* [Stored records]
──────────────────────────────

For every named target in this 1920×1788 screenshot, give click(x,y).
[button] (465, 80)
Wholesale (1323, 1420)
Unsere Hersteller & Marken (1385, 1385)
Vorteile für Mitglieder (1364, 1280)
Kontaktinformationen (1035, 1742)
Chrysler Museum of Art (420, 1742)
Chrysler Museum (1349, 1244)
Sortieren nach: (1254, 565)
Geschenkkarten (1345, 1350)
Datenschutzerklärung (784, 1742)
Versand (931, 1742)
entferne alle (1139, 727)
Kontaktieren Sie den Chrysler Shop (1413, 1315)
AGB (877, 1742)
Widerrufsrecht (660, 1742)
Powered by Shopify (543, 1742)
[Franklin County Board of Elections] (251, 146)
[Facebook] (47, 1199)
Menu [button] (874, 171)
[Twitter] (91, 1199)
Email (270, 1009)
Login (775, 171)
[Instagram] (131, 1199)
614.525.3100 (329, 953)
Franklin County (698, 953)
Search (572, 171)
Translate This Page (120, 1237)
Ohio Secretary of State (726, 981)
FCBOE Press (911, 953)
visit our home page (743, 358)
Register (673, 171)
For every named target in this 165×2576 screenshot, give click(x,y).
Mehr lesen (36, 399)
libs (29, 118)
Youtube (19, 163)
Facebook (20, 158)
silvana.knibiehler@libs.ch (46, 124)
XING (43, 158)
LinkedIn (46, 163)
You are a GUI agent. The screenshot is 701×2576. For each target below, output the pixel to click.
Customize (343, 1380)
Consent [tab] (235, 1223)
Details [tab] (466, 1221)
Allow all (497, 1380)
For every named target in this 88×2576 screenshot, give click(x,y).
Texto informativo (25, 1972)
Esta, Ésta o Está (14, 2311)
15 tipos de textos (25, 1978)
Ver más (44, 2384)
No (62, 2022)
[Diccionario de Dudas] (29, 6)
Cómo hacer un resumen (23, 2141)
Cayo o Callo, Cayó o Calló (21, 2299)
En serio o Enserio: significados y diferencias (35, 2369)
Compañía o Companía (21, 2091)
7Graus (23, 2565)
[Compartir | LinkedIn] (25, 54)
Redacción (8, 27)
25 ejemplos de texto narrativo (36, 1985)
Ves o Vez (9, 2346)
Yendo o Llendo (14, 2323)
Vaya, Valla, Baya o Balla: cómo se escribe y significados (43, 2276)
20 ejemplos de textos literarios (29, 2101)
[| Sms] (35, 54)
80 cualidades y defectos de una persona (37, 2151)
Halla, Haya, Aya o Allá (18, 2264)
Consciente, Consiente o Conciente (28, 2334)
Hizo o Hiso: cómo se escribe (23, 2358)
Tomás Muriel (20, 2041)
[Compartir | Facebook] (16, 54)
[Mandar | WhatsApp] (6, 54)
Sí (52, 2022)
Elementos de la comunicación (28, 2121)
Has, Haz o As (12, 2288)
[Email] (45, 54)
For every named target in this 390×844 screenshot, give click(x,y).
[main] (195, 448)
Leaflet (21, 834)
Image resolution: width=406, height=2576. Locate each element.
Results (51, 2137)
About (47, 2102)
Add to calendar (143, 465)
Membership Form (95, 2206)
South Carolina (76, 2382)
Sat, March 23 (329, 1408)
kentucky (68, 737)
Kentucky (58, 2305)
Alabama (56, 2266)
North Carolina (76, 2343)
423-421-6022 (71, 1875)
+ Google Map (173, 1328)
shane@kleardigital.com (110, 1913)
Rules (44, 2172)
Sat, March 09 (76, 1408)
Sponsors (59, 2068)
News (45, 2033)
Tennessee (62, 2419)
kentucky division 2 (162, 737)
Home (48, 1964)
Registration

──────────────────────────────

* [What is expected]
Give only a number, namely how many lines in the entries above hold the word "escribe".

* [Solution]
2